Дело в том, что бывшая его жена и, соответственно, дочь Анны Иннокентьевны сразу же после похорон уехала в командировку, а вернувшись, заподозрила неладное. Видите ли, кустик, который она самолично посадила в головах у матери, оказался в ногах (был бы Семён Иванович повнимательнее к деталям, как в своем ремесле…), да и подвял к тому же. А при ближайшем рассмотрении выяснилось, что вроде бы и памятник как-то кривовато стоит, и гробничка слишком глубоко вкопана. Уж не ограбили ли покойницу (в гроб легла Анна Иннокентьевна с золотыми зубами)? Ничему не удивляющиеся судмедэксперты вместе с несколько ошалевшими милиционерами сделали вывод: ограбили. Золотые зубы пропали. Вместе с головой…
Характерно, что узнав об этом, пораженная горем дочь воскликнула: «Это он, он сволочь, чучело набил!», что свидетельствует о качестве женской интуиции и понимании сути характера бывшего супруга.
Её слова были восприняты с недоверием, но на квартиру к Семёну Ивановичу представители органов правопорядка всё же отправились. И не пожалели об этом.
Войдя в комнату, вслед за побледневшим и растерянным хозяином, оперативники застыли. В углу комнаты, увешанной и заставленной головами и чучелами мелких и крупных животных, на подставке, обитой чёрным бархатом, по-королевски горделиво красовалась голова Анны Иннокентьевны, тщательно причёсанная, с блестящими серьгами в ушах. Шея покойной тёщи была украшена белоснежными елецкими кружевами, выгодно оттенёнными бархатом подставки. Румяные губы покойницы слегка улыбались, а глаза были скрыты элегантными солнцезащитными очками итальянского производства (проблему аутентичных глаз Семён Иванович решить не успел: друга-рецидивиста просить было как-то неудобно, а на протезы у него выхода не было, по крайней мере, пока). Перед головой, отражаясь в стёклах очков, горела тонкая восковая свечка, и её колеблющееся пламя оживляло лицо, играя тенями на крыльях носа и в уголках губ. Лицо улыбалось и дышало.
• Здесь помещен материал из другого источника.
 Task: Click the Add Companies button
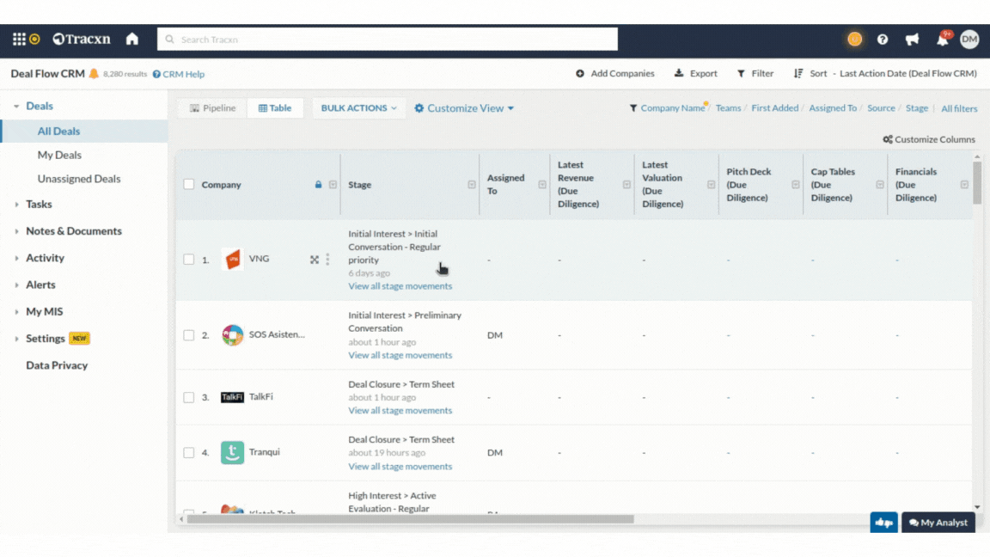pyautogui.click(x=615, y=74)
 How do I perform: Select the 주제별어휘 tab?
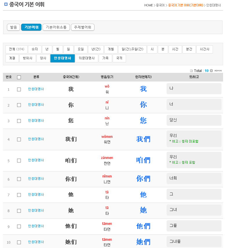coord(83,27)
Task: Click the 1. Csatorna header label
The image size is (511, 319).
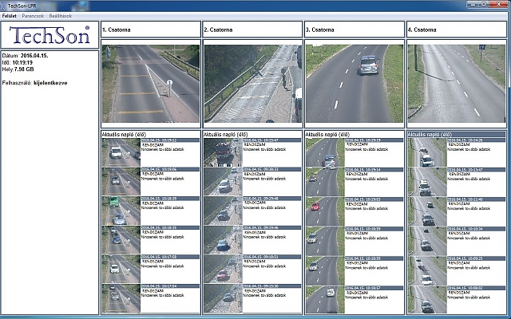Action: (118, 30)
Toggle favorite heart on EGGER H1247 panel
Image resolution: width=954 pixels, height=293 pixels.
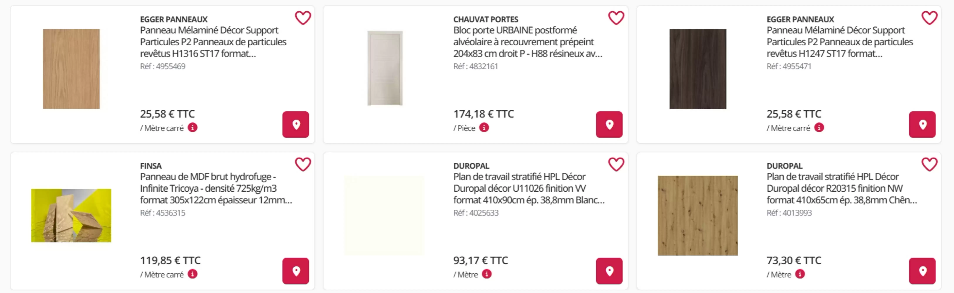[929, 18]
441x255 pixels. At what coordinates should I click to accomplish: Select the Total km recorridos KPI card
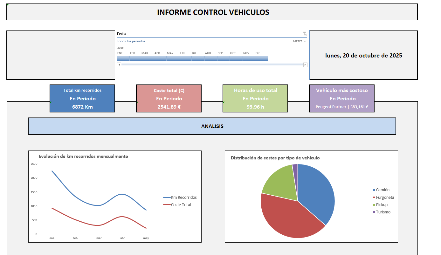[82, 98]
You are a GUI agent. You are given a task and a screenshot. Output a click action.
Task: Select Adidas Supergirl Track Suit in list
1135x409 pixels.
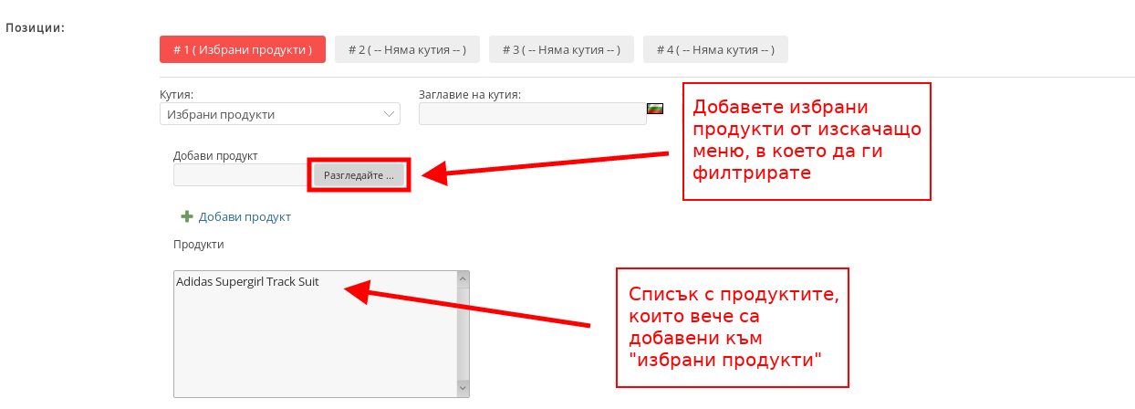coord(247,282)
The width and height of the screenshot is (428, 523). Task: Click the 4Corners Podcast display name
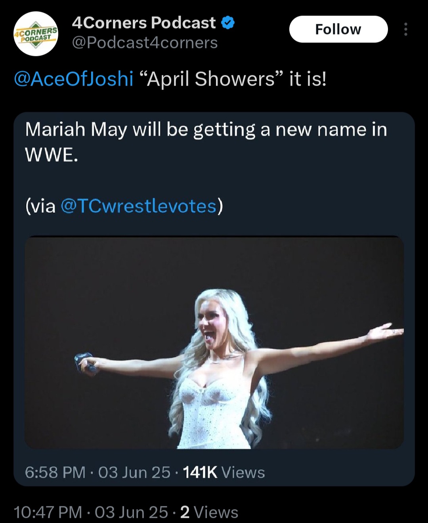[x=143, y=23]
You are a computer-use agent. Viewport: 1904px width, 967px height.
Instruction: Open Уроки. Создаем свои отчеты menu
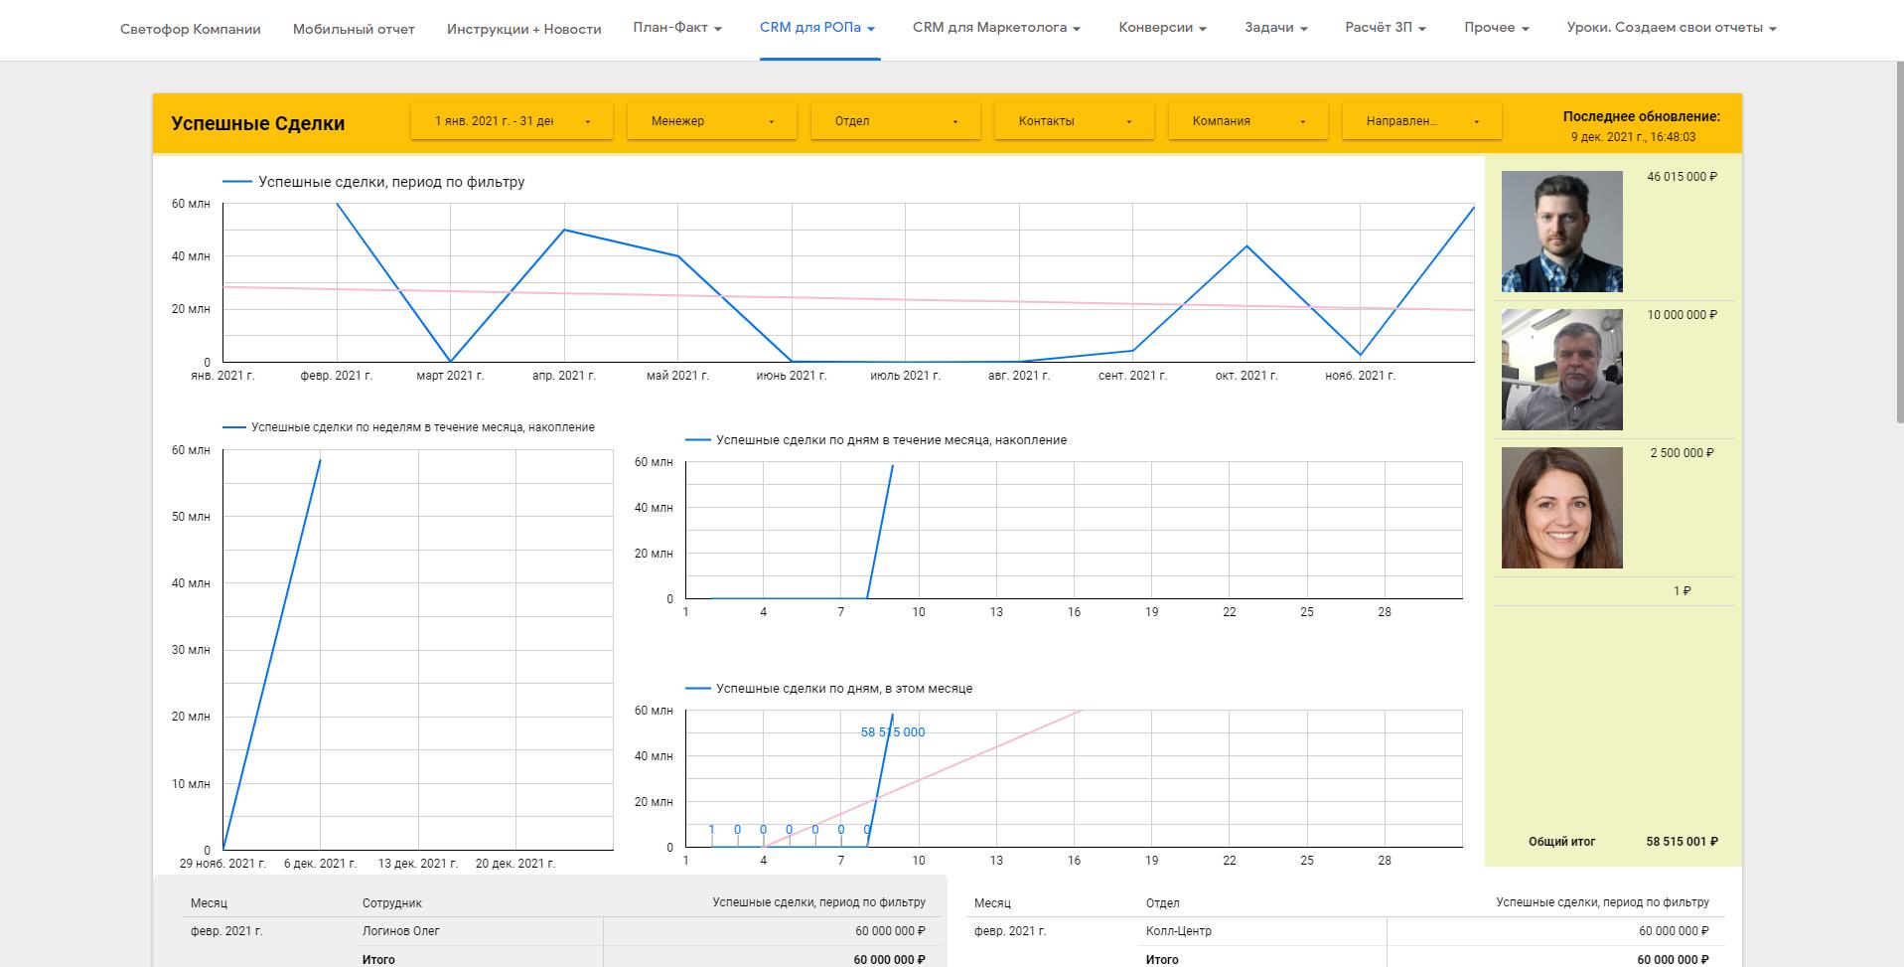(1671, 28)
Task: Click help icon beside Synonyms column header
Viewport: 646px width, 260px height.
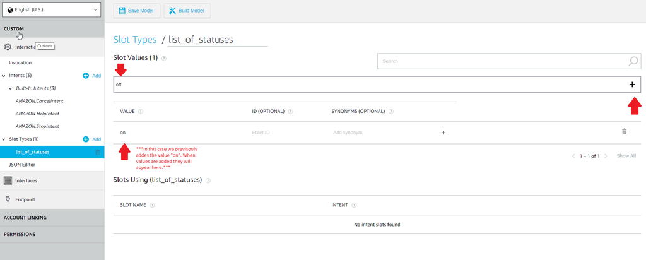Action: (392, 112)
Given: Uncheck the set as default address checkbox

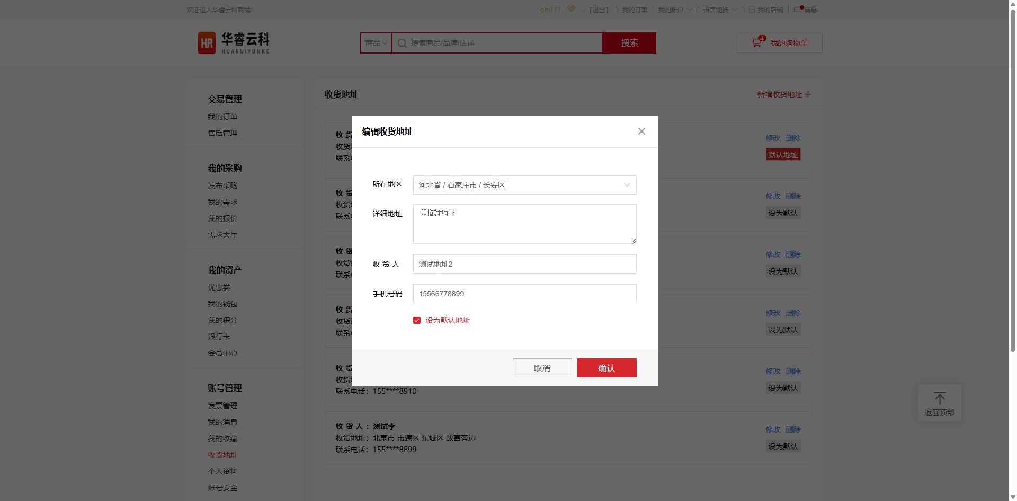Looking at the screenshot, I should point(417,320).
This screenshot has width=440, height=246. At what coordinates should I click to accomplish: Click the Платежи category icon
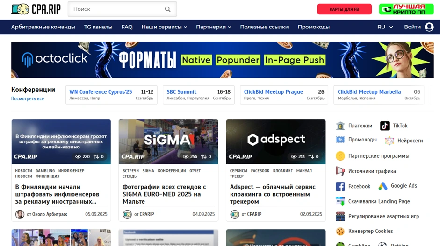(340, 126)
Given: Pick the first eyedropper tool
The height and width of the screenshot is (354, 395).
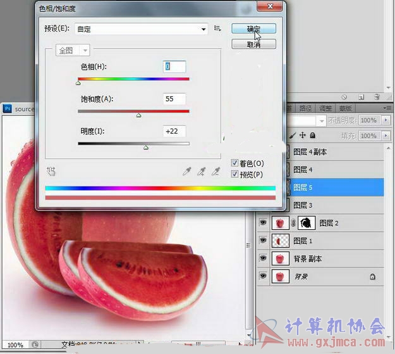Looking at the screenshot, I should point(186,171).
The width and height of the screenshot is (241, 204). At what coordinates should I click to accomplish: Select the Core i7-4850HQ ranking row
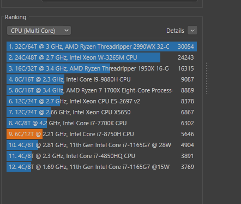click(102, 156)
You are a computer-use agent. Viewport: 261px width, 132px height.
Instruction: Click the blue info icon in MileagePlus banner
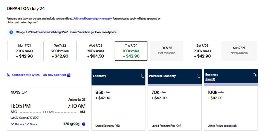pos(11,32)
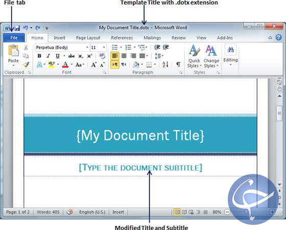Image resolution: width=286 pixels, height=230 pixels.
Task: Switch to the Page Layout tab
Action: coord(88,38)
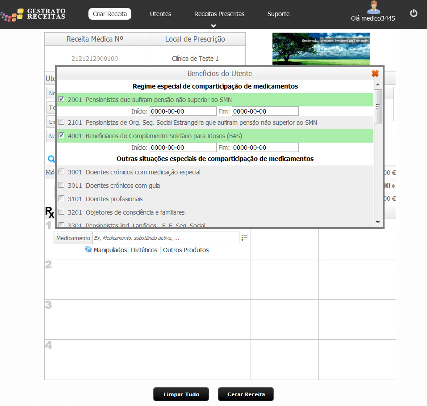This screenshot has width=427, height=406.
Task: Click the Início date field for 2001
Action: pyautogui.click(x=183, y=111)
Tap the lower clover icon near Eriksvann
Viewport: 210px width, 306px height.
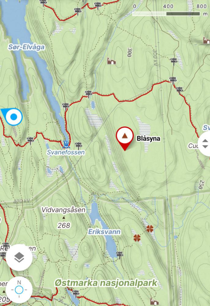[137, 238]
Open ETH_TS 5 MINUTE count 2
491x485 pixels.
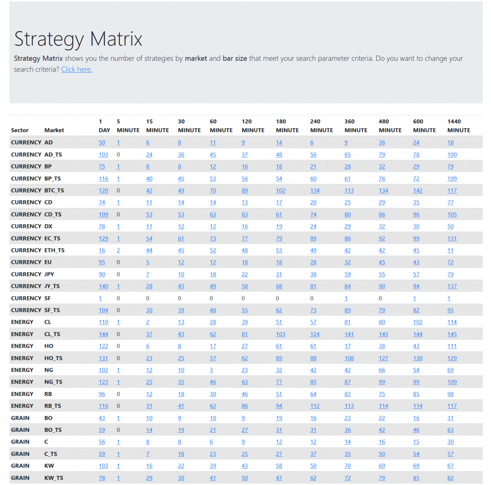[x=118, y=250]
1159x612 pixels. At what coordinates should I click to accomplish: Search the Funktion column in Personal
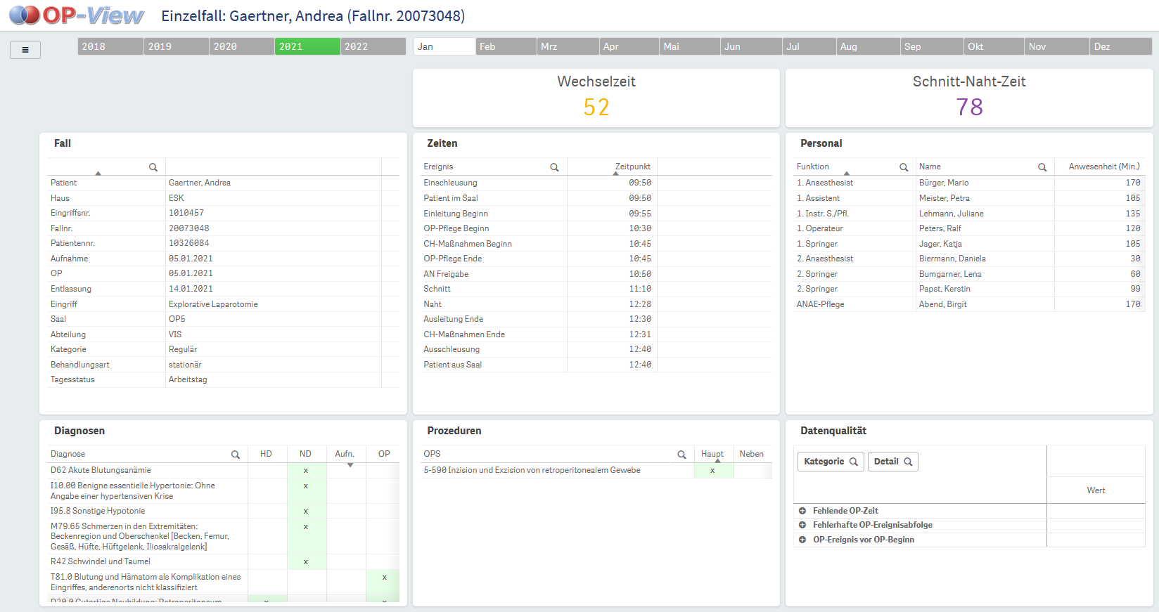904,167
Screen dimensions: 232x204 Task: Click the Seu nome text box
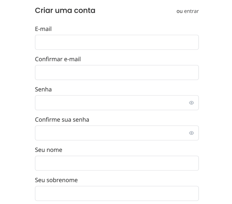tap(117, 163)
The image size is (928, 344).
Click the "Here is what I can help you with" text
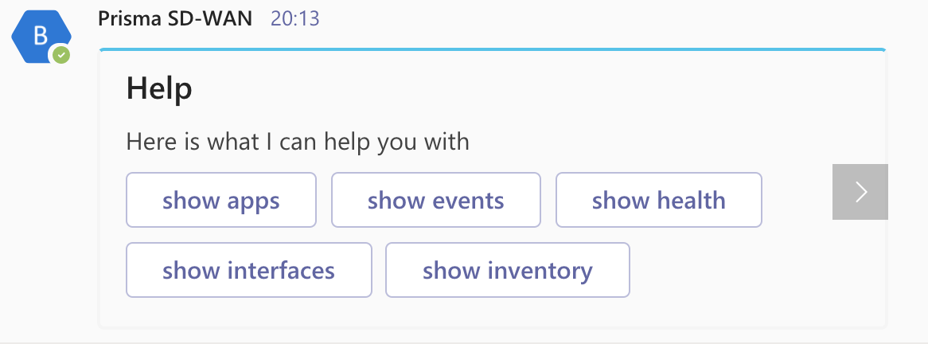point(298,143)
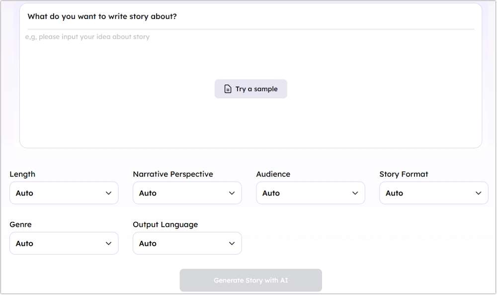
Task: Click the Audience dropdown chevron
Action: pyautogui.click(x=355, y=193)
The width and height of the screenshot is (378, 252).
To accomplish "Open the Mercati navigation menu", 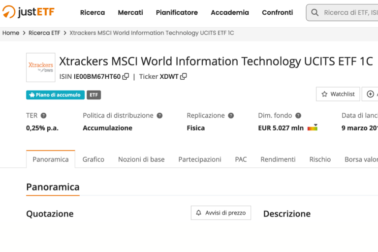I will tap(130, 12).
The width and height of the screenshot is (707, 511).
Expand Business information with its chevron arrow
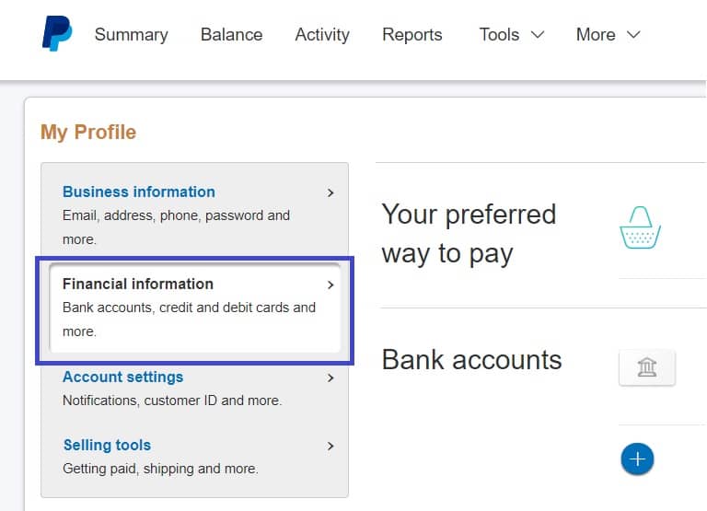click(330, 193)
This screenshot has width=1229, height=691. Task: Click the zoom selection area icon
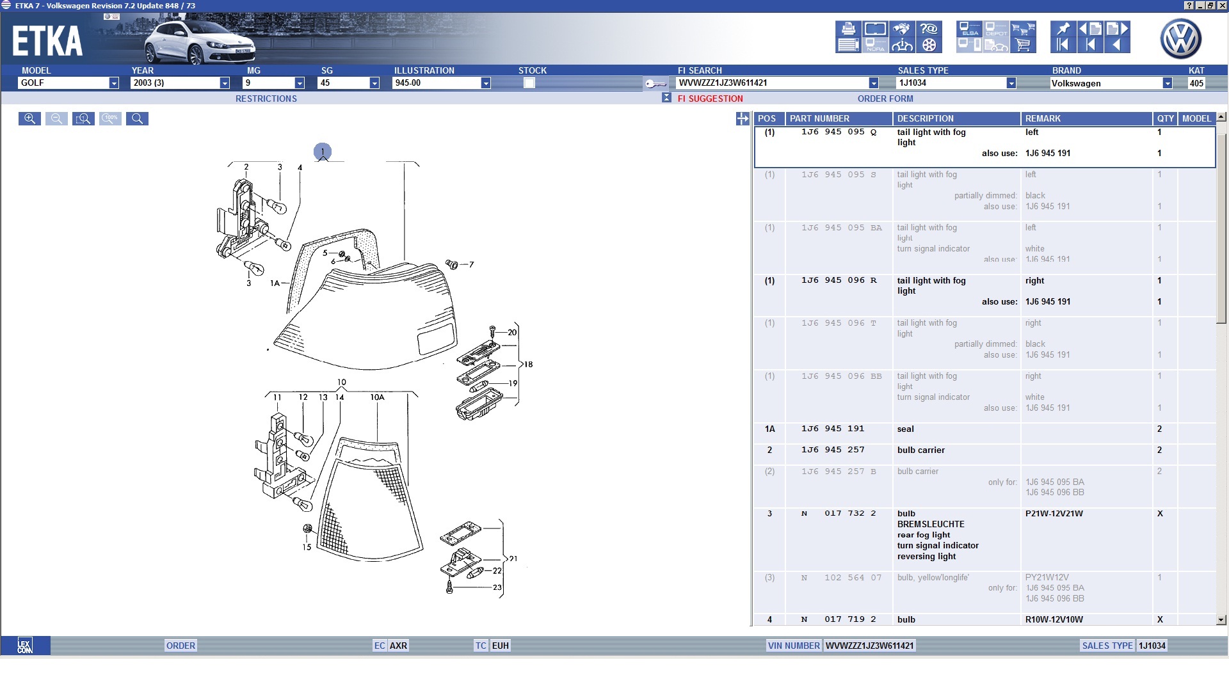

Зрелище было столь фантастичным, что присутствующие живые перестали чувствовать себя таковыми и на мгновенье перестали дышать и думать. Но долг есть долг. «Макин, сними очки с… объекта, — запнувшись, зачем-то приказал старший оперуполномоченный, не в силах оторвать взгляда от огонька, пляшущего в темной бездонной глубине стекла, — пригласите эту, как её, для (голос его осел) опознания». Очки с опаской и стараясь не касаться «объекта», снял сержант, совсем ещё пацан. Снял, задержал их в руке, и вдруг, уставившись на «потерпевшую», захохотал. Настолько неожиданно, что бывалые стражи порядка вздрогнули. «Макин, прекратить!» — с отчаяньем крикнул старлей, но сержант, закрывший спиной от остальных голову на постаменте, не отрывая взгляда от увиденного, всхлипывал, и непонятно было, смеётся он или плачет… А, когда, захлебнувшись своими странными звуками, он как-то резко дернулся в сторону, вздрогнул и старший. Оленьими, карими, блестящими глазами без белков смотрела на живых мертвая Анна Иннокентьевна — и на потерпевшую, а тем более на жертву надругательства над трупом вовсе не походила.
«На память, на память хотел», — раздался в наступившей вдруг после отсмеявшегося Макина тишине тусклый голос. Сжавшийся, постаревший в одночасье Семён Иванович решил наконец объясниться.
«Она же… я… не будет ведь… память», — бормотал он, и все стояли, не зная, как жить эти ближайшие минуты. И нужно ли…
* * *
В коричневом байковом халате с загадочной надписью ОКПБ 12МО, размашисто намалёванной на спине чёрной краской, сидит на продавленной кровати Семён Иванович и тоскливым взглядом провожает редких ворон, нелепо машущих крыльями за зарешеченным окном.
— Глупая птица, суетливая, — думает он, — вот если бы головку набок, в клюв сыра кусочек грамм на 100-150, а правую лапку отставить… И камушков беленьких на подставку приклеить. Другое дело!